*** Opening of Listed entries ***
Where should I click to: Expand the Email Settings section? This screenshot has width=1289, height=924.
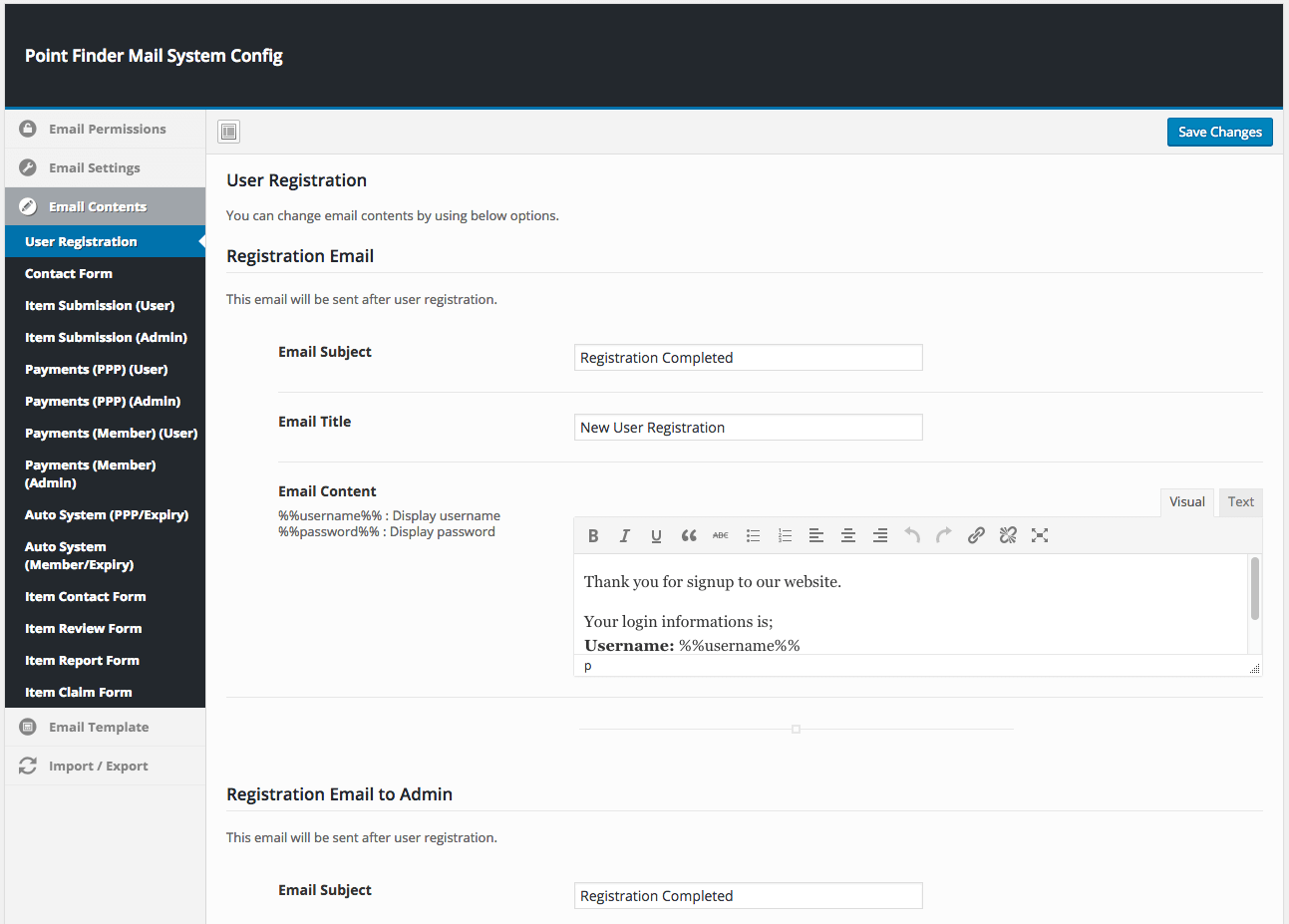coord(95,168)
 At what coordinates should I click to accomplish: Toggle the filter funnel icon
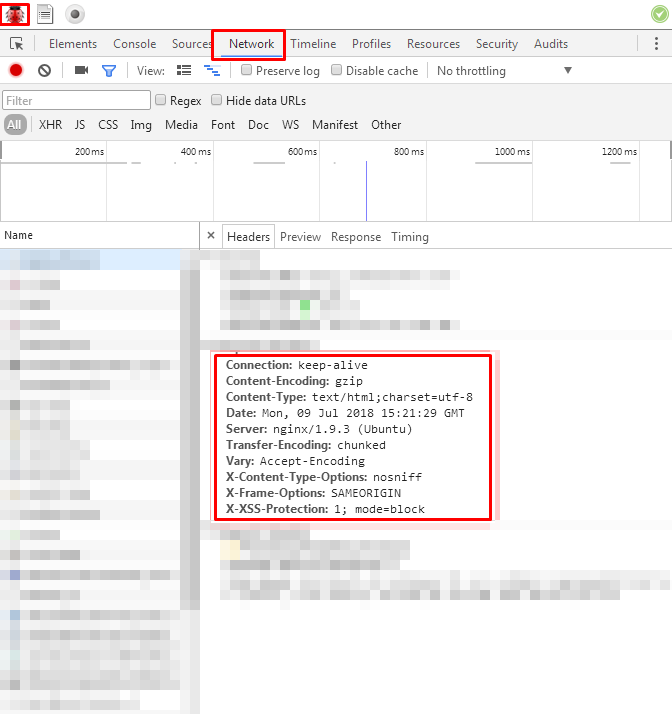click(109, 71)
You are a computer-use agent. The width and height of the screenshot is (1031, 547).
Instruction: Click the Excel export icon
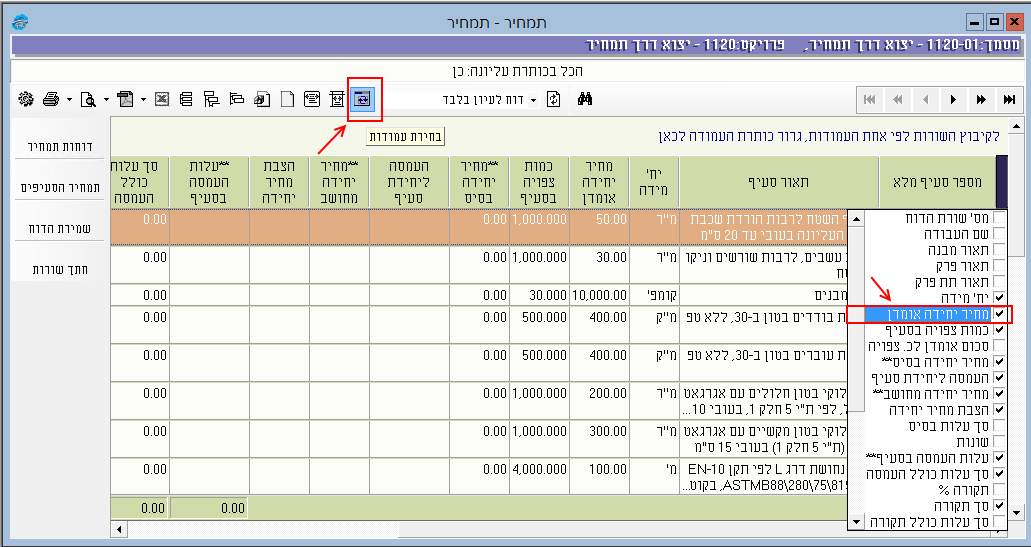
*** Close of Listed entries ***
Please output all the data exactly as given, with the pictures omitted.

# Worked solution
Where should I click to: Expand the Email Settings section? This screenshot has width=1289, height=924.
coord(95,168)
 At what coordinates should I click to accomplish: Toggle the filter funnel icon
click(109, 71)
You are a computer-use agent. The width and height of the screenshot is (1031, 547).
Instruction: Click the Excel export icon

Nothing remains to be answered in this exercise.